After the formation of the Royal Flying Corps in 1912 it was decided that South Denes would be home to an R.F.C. airfield to protect the East Coast from Cromer to Southwold. However, the aircraft from this airfield played no part in the Naval action on 3rd November 1914 as described above.
Within a few months of this attack, the fledgling air force was again proved to be ineffective against a German onslaught. On the 19th January 1915, Great Yarmouth was the site of the first ever aerial attack on the UK in the form of a Zeppelin airship, only this time the inhabitants were not so lucky, as two people were killed. The bombs were dropped, more or less a straight line as one might expect from an airship, from Albermerle Street to South Denes. The area which received most damage was around St Peters Plain. The Royal Flying Corps were unable to counter this raid as their aircraft were not capable of reaching the cruising height of a Zeppelin airship. Since the heaviest armament on an aircraft at this time was the standard army issue rifle the previous criticism is rendered superfluous.
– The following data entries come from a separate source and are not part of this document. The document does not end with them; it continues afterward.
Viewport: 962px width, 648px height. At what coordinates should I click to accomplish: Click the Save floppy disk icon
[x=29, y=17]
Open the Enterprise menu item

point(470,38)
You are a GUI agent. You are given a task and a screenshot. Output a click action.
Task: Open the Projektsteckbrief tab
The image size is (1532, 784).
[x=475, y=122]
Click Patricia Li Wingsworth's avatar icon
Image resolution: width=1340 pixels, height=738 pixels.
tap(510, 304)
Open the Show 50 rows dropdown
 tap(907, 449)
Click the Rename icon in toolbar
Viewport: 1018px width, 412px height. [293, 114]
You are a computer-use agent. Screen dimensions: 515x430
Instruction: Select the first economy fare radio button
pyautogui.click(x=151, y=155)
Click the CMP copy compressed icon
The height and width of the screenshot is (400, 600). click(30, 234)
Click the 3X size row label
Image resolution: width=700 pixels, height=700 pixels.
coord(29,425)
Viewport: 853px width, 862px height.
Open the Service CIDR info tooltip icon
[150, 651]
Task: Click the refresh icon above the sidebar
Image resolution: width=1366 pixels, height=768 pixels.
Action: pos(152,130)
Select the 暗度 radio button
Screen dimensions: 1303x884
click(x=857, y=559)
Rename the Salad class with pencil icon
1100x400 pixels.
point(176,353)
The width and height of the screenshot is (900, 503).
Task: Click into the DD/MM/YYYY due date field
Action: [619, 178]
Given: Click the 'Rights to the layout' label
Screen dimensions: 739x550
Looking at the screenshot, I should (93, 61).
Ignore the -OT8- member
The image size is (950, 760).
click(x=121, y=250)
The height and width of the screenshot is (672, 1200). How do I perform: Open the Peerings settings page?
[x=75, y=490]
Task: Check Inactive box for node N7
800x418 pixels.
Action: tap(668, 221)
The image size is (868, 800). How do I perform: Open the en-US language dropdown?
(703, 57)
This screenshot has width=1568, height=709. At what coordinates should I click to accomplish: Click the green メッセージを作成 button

Nearly two years later on 27th November 1916, the Zeppelin L21 attacked Great Yarmouth but the R.F.C. now had the wherewithall to make the Germans pay dearly for any such excursions. Now armed with incendiary darts and machine guns the R.F.C. attacked the L21 which eventually came down in flames in the sea off Lowestoft. To prove this was no fluke when Zeppelin L70 flew into the area (5th August 1918) it was shot down 40 miles NE of Great Yarmouth. An explosive bullet doing for them. For their gallant action the R.F.C. airmen, Major Cadbury (pilot) and Captain Leckie (co-pilot) were both awarded the Distinguished Flying Cross. In 1918 the R.F.C. became the Royal Air Force resulting in the demise of the South Denes Airfield, which by 1920 was no more.